Tumor cells display augmented capability to keep endoplasmic reticulum (ER) homeostasis under microenvironmental stimuli. Metabolic reprogramming is a well-known hallmark for tumor cells to provide specific adaptive traits to the microenvironmental alterations. However, it’s unknown how tumor cells orchestrate metabolic reprogramming and tumor progression to keep ER homeostasis. We identified ERdj2 as a new regulator of HCC cell metastasis. IHC staining revealed that high expression of ERdj2 predicted unfavorable prognosis of HCC patients and HCC metastasis. Mechanistically, the phosphorylation of ERdj2 at T537 by IRE1α pathway contributed to ERdj2 activation. Then, the stability of ACLY was upregulated by ERdj2 to increase the supply of acetyl-CoA and lipid biosynthesis, which are beneficial for improving ER capacity. Meanwhile, ERdj2 also entered nucleus for increasing nuclear acetyl-CoA production to upregulate unfolded protein response targets to improve ER homeostasis. Importantly, ERdj2 coordinated with ACLY to epigenetically modulate expression of Snail1 in the nucleus. Consequently, ERdj2 promoted HCC cell metastasis and these effects were reversed by ACLY inhibition.

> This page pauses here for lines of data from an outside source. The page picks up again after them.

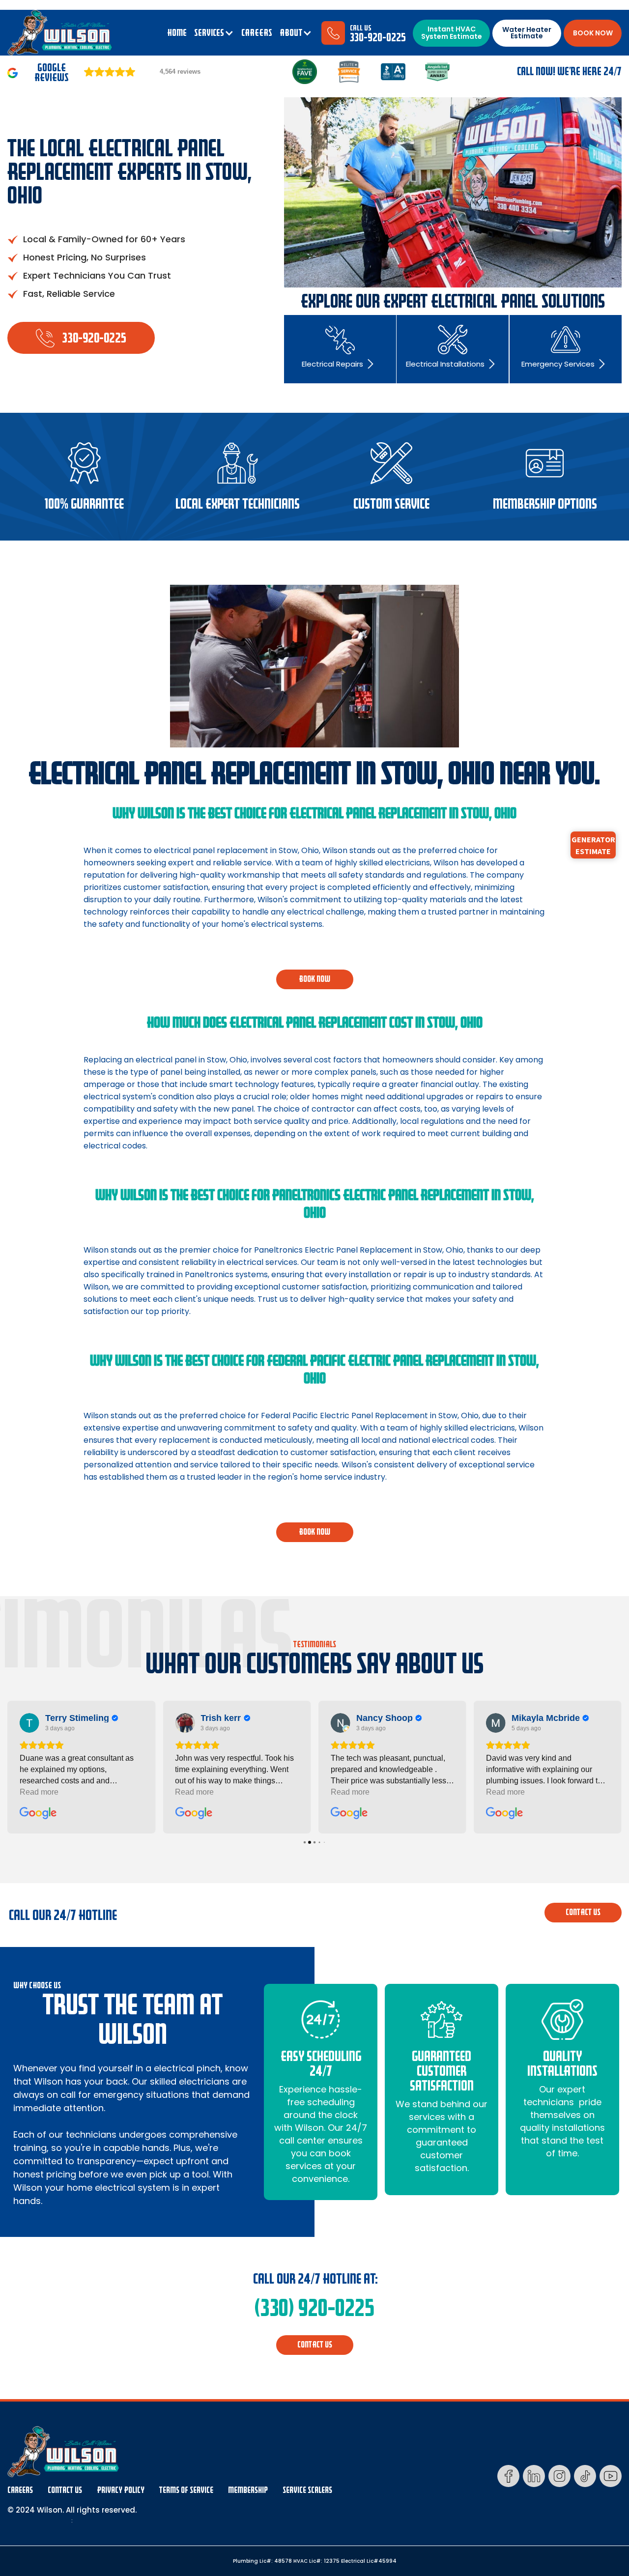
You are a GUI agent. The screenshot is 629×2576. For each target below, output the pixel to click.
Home (177, 33)
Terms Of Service (186, 2490)
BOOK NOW (593, 33)
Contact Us (65, 2490)
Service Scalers (307, 2490)
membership (248, 2490)
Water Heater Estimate (526, 33)
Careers (20, 2490)
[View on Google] (29, 1723)
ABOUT (291, 33)
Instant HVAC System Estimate (451, 32)
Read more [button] (39, 1792)
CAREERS (256, 33)
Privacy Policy (120, 2490)
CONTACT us (583, 1912)
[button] (214, 33)
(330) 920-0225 (314, 2308)
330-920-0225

Dr. Xiaofeng Liu studied at Peking University and graduated as Ph.D. in 2017. He then joined the research group of Prof. Xing at Peking University Cancer Hospital & Institute. After two-year postdoctoral fellowship, he obtained the position of an Associate Professor at PUCHI. The research in his laboratory is aimed at developing the potential targets and applying them to improve strategy for treating HCC. They employ diverse methods including CRISPR/Cas9-mediated genome editing, High-throughput sequencing, proteomics, and traditional biochemical methods. He has published more than 20 research articles in SCI (E) journals in recent years.